San Vincenzo (venerdì, 14 agosto 2026) — A distanza di circa una settimana dall’episodio di aggressione che ha coinvolto due agenti della polizia locale nei pressi di un esercizio commerciale di San Vincenzo, è stata nuovamente segnalata nel territorio comunale la presenza dell’uomo ritenuto responsabile dell’accaduto. Si tratta di un cittadino spagnolo quarantenne privo di fissa dimora che, durante l’intervento delle forze dell’ordine, era stato raggiunto da un colpo d’arma da fuoco esploso da un agente e successivamente ricoverato in ospedale per le cure necessarie. Una volta dimesso dalla struttura sanitaria, l’uomo ha fatto ritorno nel comune livornese.
di Alice Grieco
La circostanza è stata resa nota dal sindaco di San Vincenzo, Paolo Riccucci, il quale ha riferito che l’amministrazione comunale si è attivata tempestivamente dopo aver ricevuto la segnalazione della presenza dell’interessato. In particolare, il primo cittadino ha comunicato di aver trasmesso una comunicazione ufficiale tramite posta elettronica certificata alla Prefettura e alla Procura della Repubblica, con l’obiettivo di acquisire chiarimenti in merito alle procedure adottate successivamente alle dimissioni ospedaliere e agli eventuali accertamenti eseguiti.
Secondo quanto evidenziato dal sindaco, la rapida ricomparsa dell’uomo nei medesimi luoghi in cui si erano verificati i fatti ha sollevato interrogativi circa la completezza delle verifiche previste dall’ordinamento nei casi caratterizzati da possibili profili di rischio per la sicurezza pubblica. L’amministrazione comunale ha pertanto richiesto di conoscere se siano stati effettuati tutti gli accertamenti ritenuti necessari e se siano state attivate le procedure normalmente previste in situazioni analoghe, sottolineando come tali aspetti risultino, allo stato, ancora privi di un riscontro definitivo.

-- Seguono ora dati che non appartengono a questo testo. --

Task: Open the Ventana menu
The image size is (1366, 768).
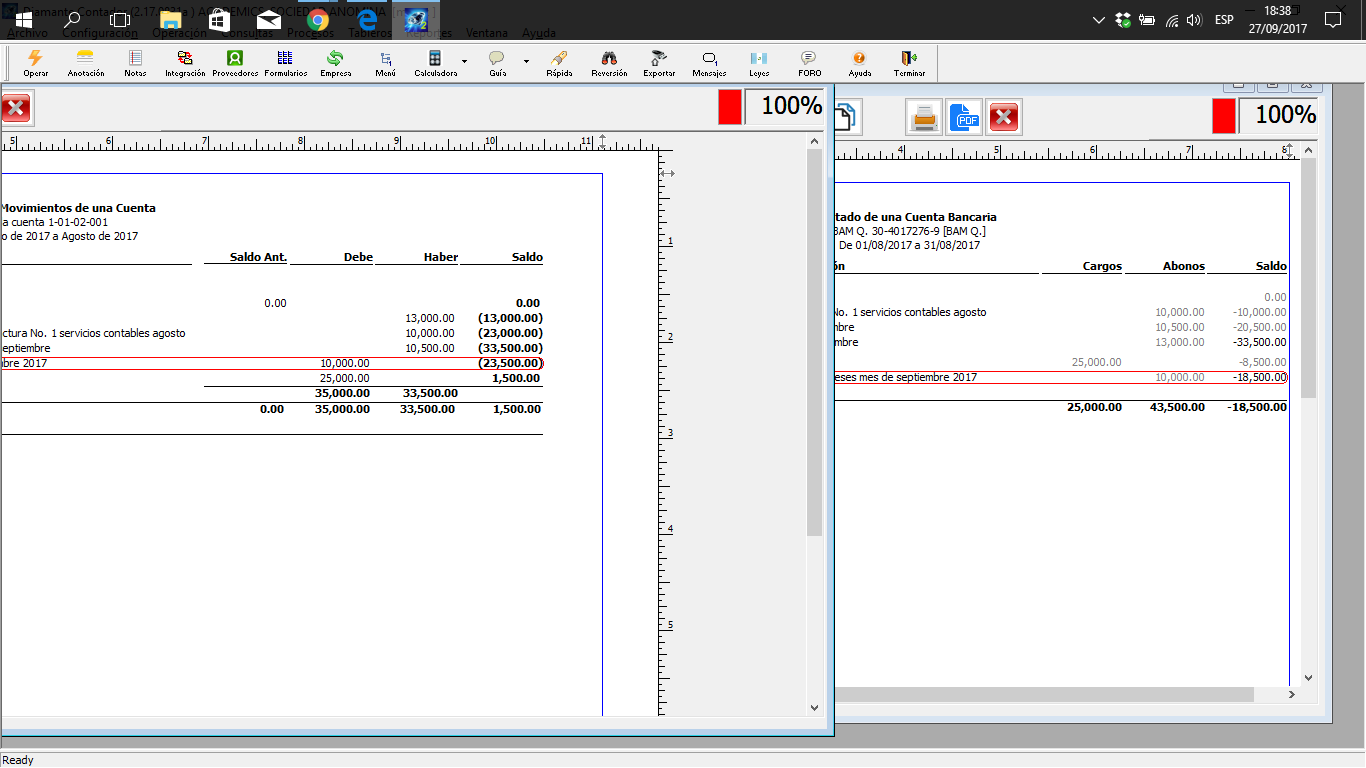Action: pyautogui.click(x=486, y=33)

In risposta alla situazione, il prefetto Giancarlo Dionisi ha disposto la convocazione di un incontro urgente con i rappresentanti delle forze dell’ordine e della Società della Salute, finalizzato a esaminare il caso e a valutare gli eventuali interventi da adottare. L’amministrazione comunale ha manifestato la propria disponibilità a collaborare con le istituzioni competenti, ribadendo la necessità di individuare soluzioni idonee a garantire sia la tutela della collettività sia un’adeguata presa in carico della persona coinvolta.
Nelle dichiarazioni conclusive, il sindaco ha evidenziato come l’assenza di informazioni certe sull’eventuale accertamento della non pericolosità dell’uomo rappresenti un elemento di particolare criticità. A suo avviso, eventuali carenze procedurali potrebbero tradursi in conseguenze rilevanti sotto il profilo della sicurezza urbana e dell’ordine pubblico, incidendo non soltanto sulla condizione della persona interessata, ma anche sulla tutela dei residenti, dei visitatori e sul regolare funzionamento dei servizi che l’amministrazione locale è chiamata ad assicurare.